異国の少年と激情の娘【12】
「まぁ、情けない話しと言えば情けないですよね。結果はよかったとはいえ、竜族が人間の嫁探しさせられて格下の竜の呪い受けた後、山奥に飛ばされたと思ったら目の敵にされている竜に襲われて……いや、本当に情けない」
最後はもうぼやきだ。
「で、で、おんなのこ、おこったんだよね」
聞かれて彼は苦笑しながら、幼子に小さく頷いた。
「ええそうです。彼は咄嗟に判断したんですよ。このまま気絶したまま連れ帰った方が面倒がないと。東の賢者に眠り粉を分けてもらって少女を眠らせたままの彼は、王都に移動する為に近くの村から馬を借り、眠らずに自分の怪我を治す時間さえ惜しんで王都を目指しました。
当然、予想より早く王都についたんですけど……王都の一室で目覚めた少女は現状の変化に激怒したんですよ」
動揺よりも、困惑よりも。
説明なしに誘拐されたこと。
彼が怪我を治さずに頼まれごとを優先させたことを。
なによりも、自分が王族入りすることに。
「仕方ないこととは言え、突然嫁ぎ先が決まって混乱してたんでしょうね」
王都の王族は先見の占いで伴侶を決める。それは昔からあることで、その占者は竜族の縁の者が行う。今回は竜族縁の者というよりリーガルーダ本人が占いを行ったので、頼まれごととは厳密には言えない。予言という形の占いで出た結果なので結局は将来結ばれるが、突然のアクシデントというのは存在する。
リーガルーダの知る限り、昔、王族と奴隷という組み合わせがあったが、あのときは反対派の策謀により奴隷は事故死に見せかけられて殺されてしまった。
おかげでその先五十年くらい激しいが実のない後継者争いが続き、あわやお家断絶かというところまで追い詰められたことがあった。
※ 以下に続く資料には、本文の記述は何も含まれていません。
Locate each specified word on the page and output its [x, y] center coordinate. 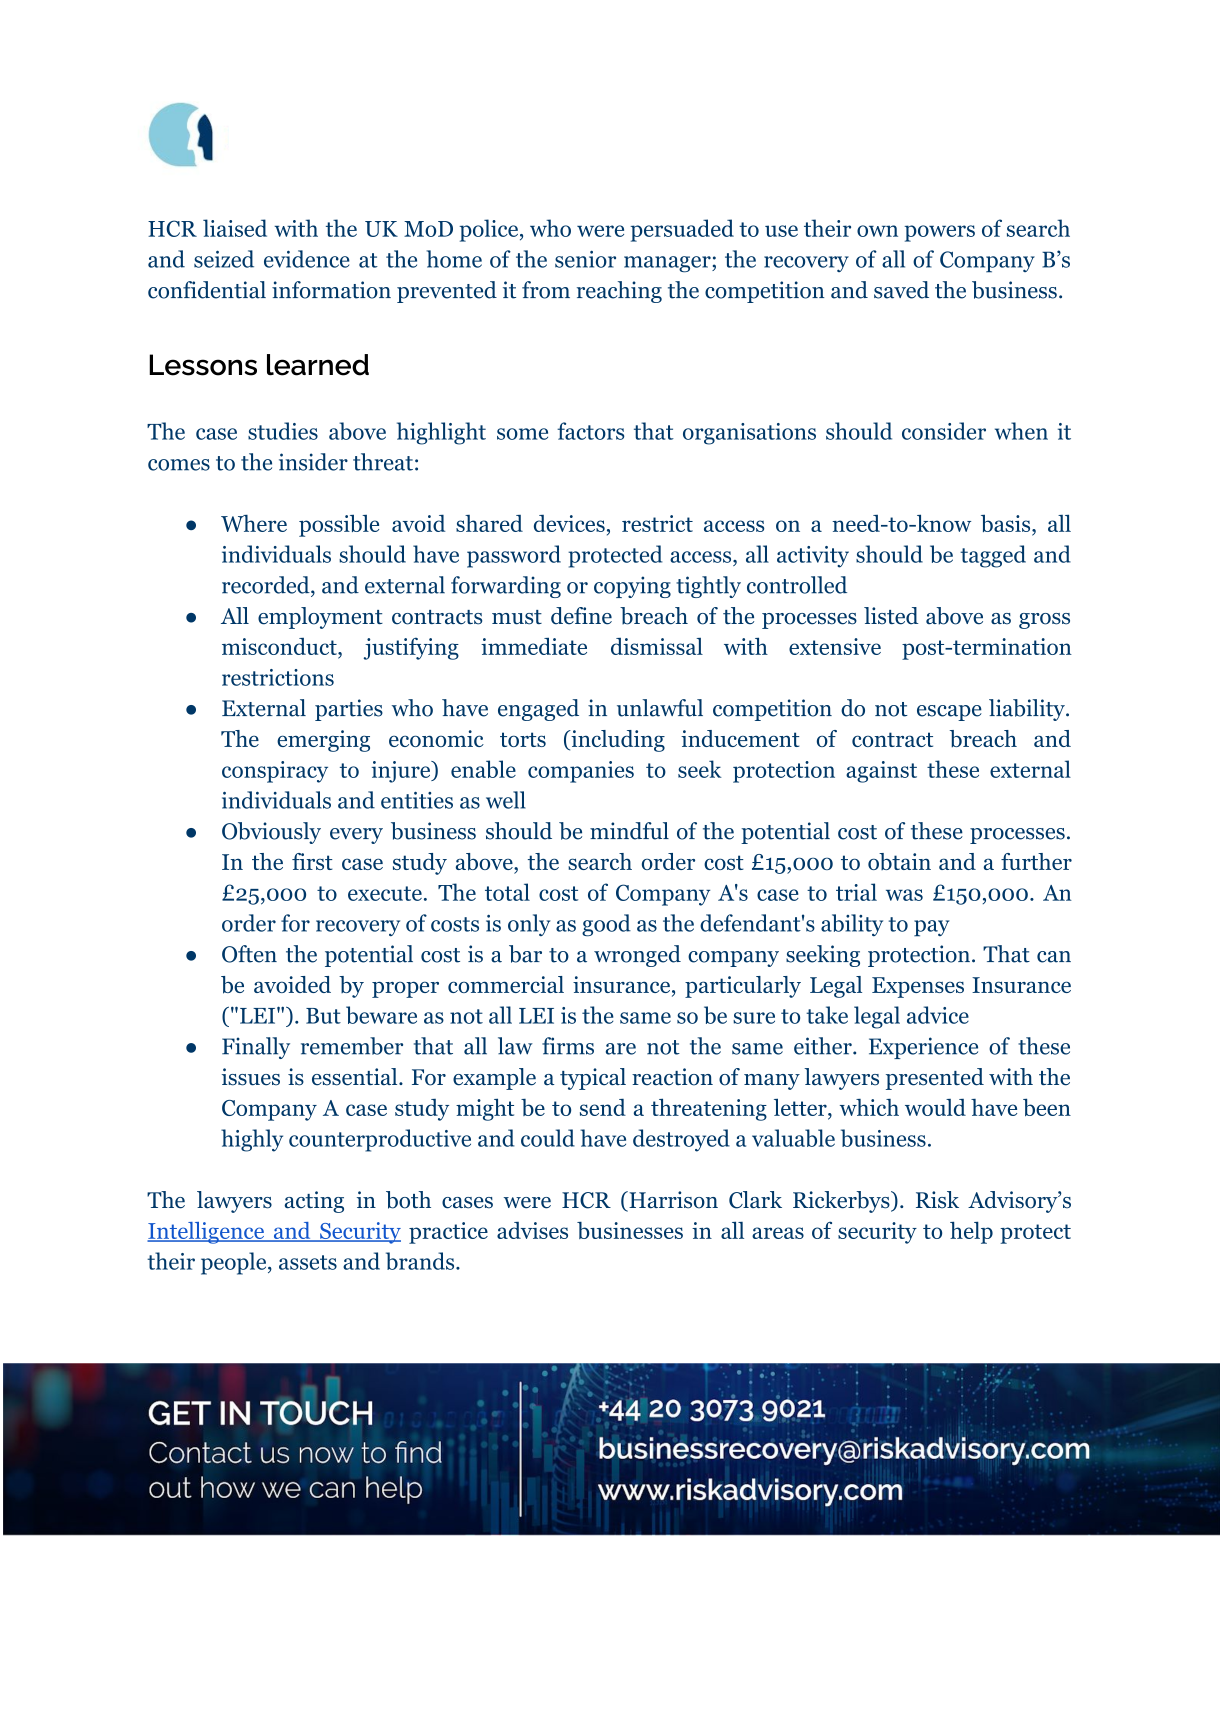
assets [308, 1262]
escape [949, 713]
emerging [323, 741]
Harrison [672, 1201]
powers [939, 233]
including [617, 741]
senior [585, 259]
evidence [307, 259]
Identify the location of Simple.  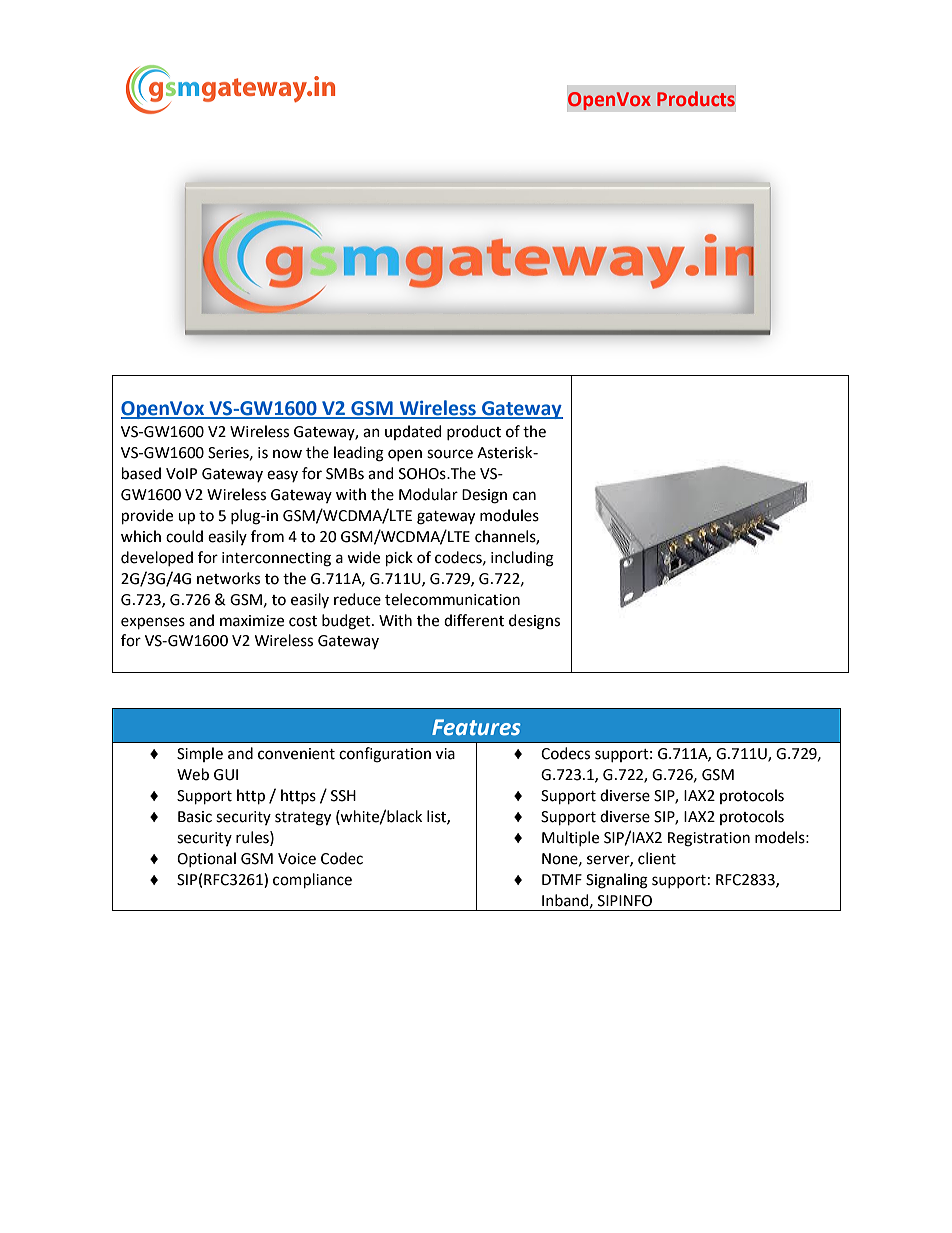
(200, 754).
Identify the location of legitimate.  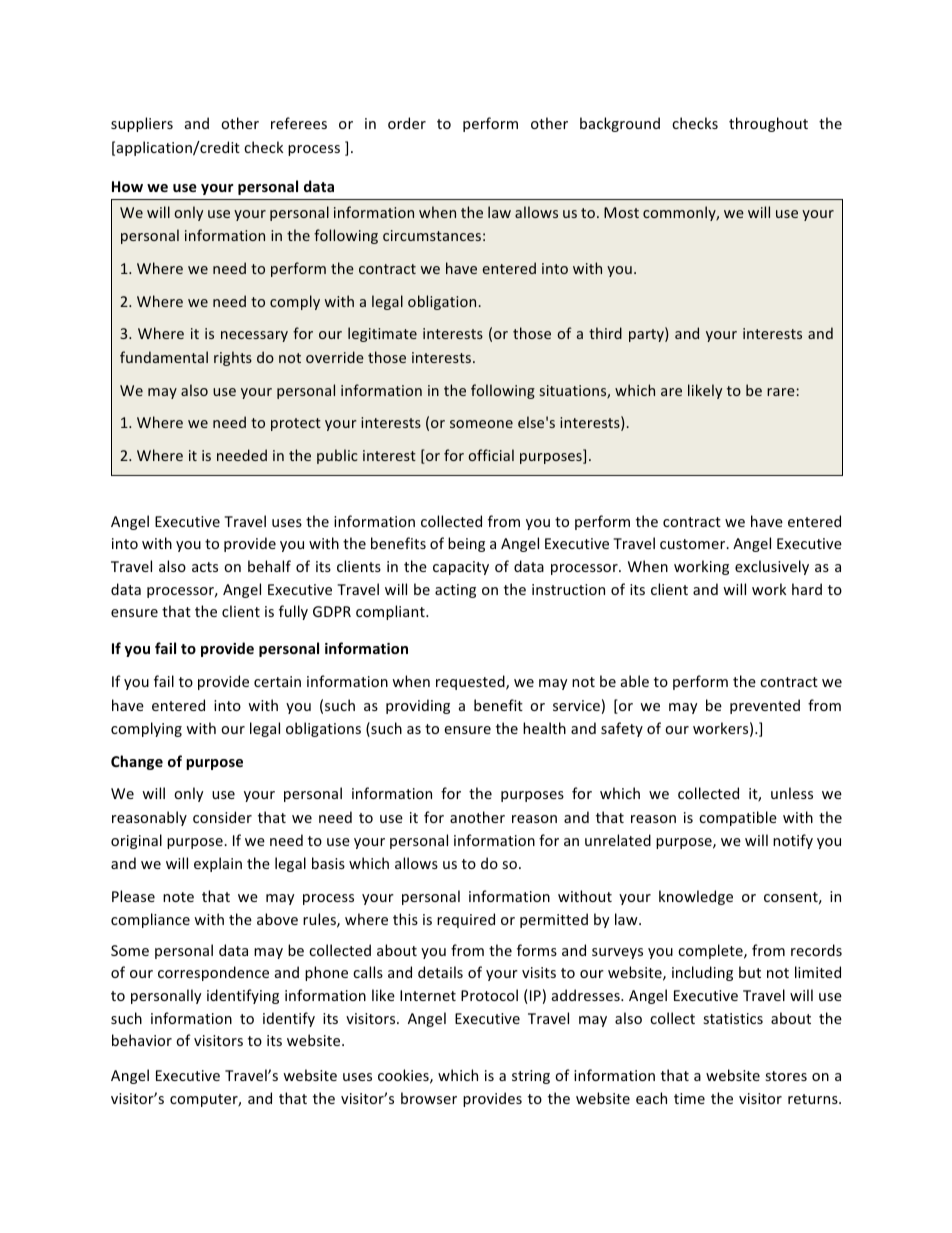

王族の結婚は政治に多大な干渉を及ぼすので、穏やかに平和を望むなら伴侶を見つけたからには早めに保護して手元に置くのが一番安全だろう。
「ルーダ?」
「もう、お休みなさい」
無言になった彼が気になって名を呼んだ少女に、彼は穏やかに微笑みかけた。
先程から、眠りに誘われているため少女の声は重たい。それなのに先が知りたくて一生懸命目を開けている。
この辺で切り上げて、また明日話すのもいいだろうと判断した彼は掛け布の乱れを直す。
また明日にしましょうと、微笑む彼に少女は唇を尖らせる。睡魔に負けているのか、嫌だと言う気力は無いらしい。
「おやすみなさい。良い夢を……」
少女の瞼に軽く片手を翳すと、あっけなく少女は眠りに落ちた。
あどけない寝顔に可愛らしい寝息。
そんな些細な幸せを心ゆくまで眺めてからルーダ――リーガルーダは寝台から離れた。
部屋中の明かりを全て消して、静かに扉を閉める。
歴代の国王と王妃の肖像画が並べ掛けられている回廊。
彼が見上げ眺めているのは山奥の辺境の村で生まれたお転婆娘が描かれている絵。
正装のドレスに身を包んで王妃らしくポーズをとる女性。
当時の面影を残しているやや吊りあがった挑戦的な薄水色の瞳は絵になった今でも彼に対して威圧的である。
リーガルーダは金の髪を掻き上げ、ただ一つの鳶色の瞳で、かの王妃を見詰め返した。
「でもやはり貴女は苦手です」
肩を竦める。
小さな微笑を残して、彼はその場を後にした。
【追記】
「チェリア・ローヴィス・セレンシア」人名。
異国の少年に連れられた身元不明の少女。彼女は守護竜の養女となり、第一王位後継者ラシェン・ローヴァス・セレンシアに見初められ後の国王王妃チェリア・ローヴィス・セレンシアと国の名を戴き国の支柱の一人となった。
彼女は歴代の王族の伴侶達と同じく、絶え間ない争いを続ける国を幾度となく勝利へと導き救ってきた。
が、しかし、その潜在能力である反発の力は目を瞠みはるほどの素晴らしさであったのにも関わらず、生涯その力を彼女は争いには使わなかった。